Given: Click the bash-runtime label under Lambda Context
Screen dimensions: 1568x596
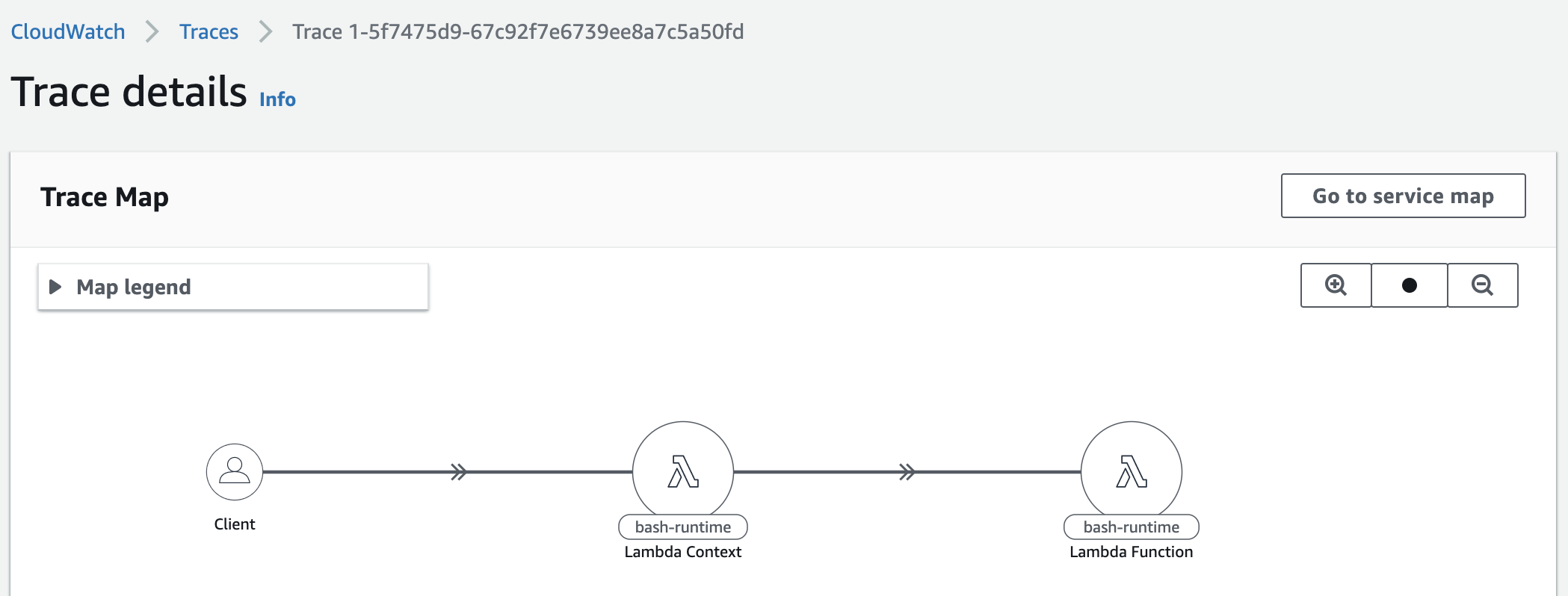Looking at the screenshot, I should [x=683, y=527].
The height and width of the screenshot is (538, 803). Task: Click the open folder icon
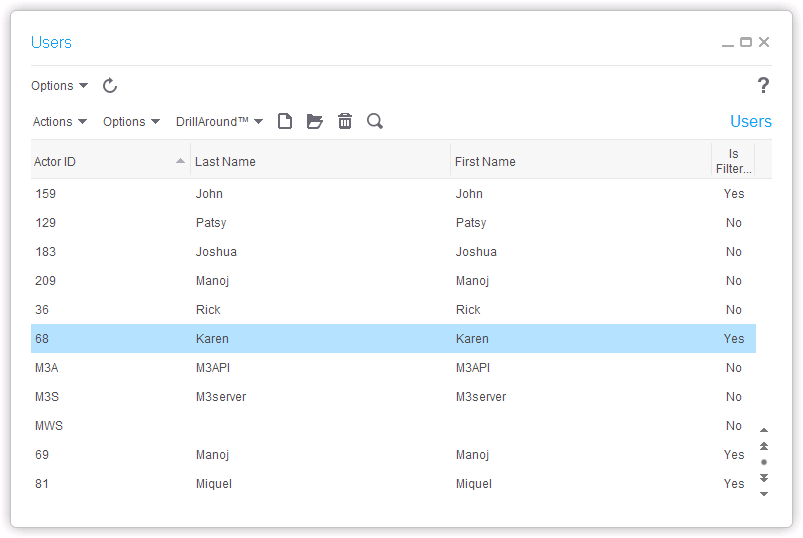click(x=315, y=121)
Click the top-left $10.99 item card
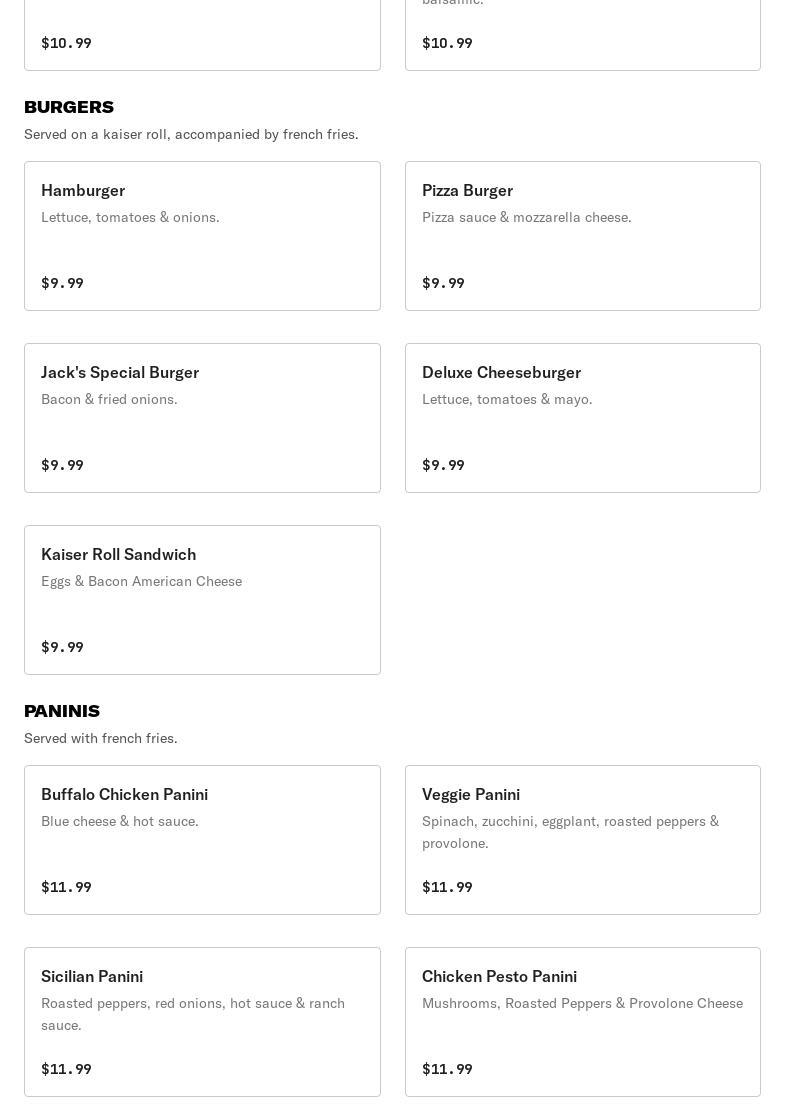This screenshot has width=785, height=1104. [x=202, y=35]
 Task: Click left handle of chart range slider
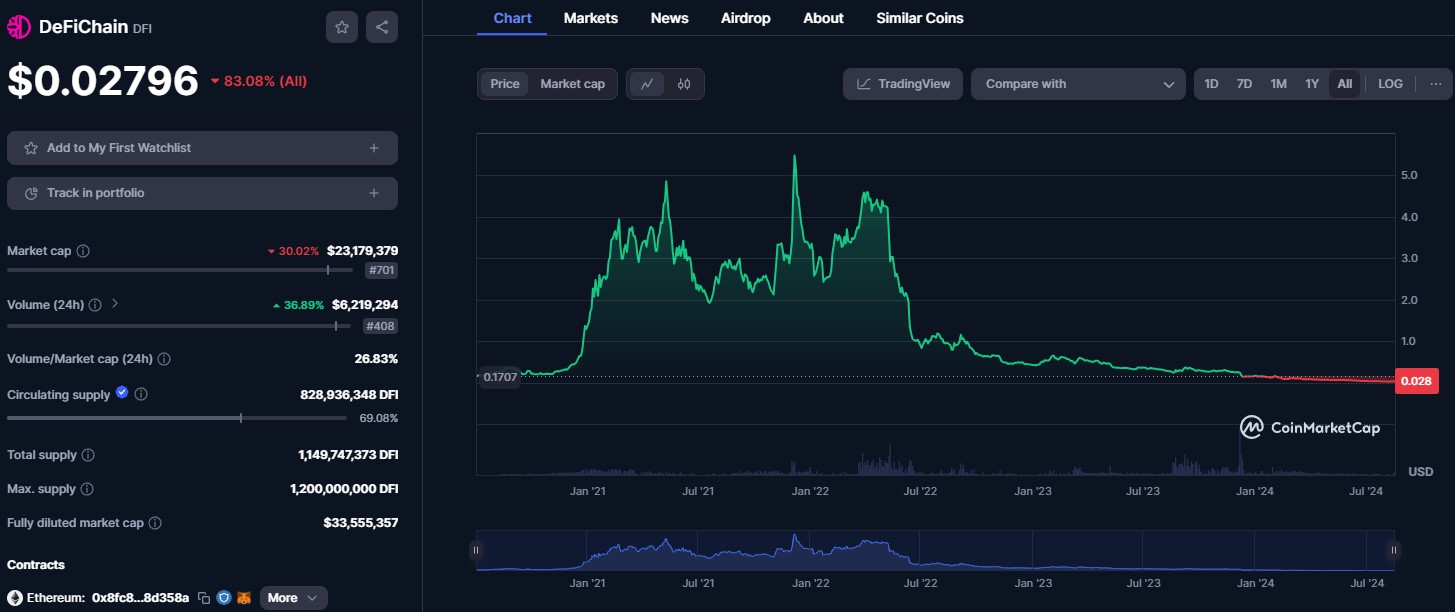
--------
◆ **GIVEN EXERCISE**
Rewrite all the records with "Task" replaced by "Instruction" and everything else left unchanged. Omit the pictures from your answer.

◆ **RESPONSE FOR THIS EXERCISE**
Given: Click the bash-runtime label under Lambda Context
Screen dimensions: 1568x596
Looking at the screenshot, I should [x=683, y=527].
The height and width of the screenshot is (538, 803). Instruction: Click the open folder icon
click(x=315, y=121)
Click the top-left $10.99 item card
This screenshot has width=785, height=1104. [x=202, y=35]
 Instruction: Click left handle of chart range slider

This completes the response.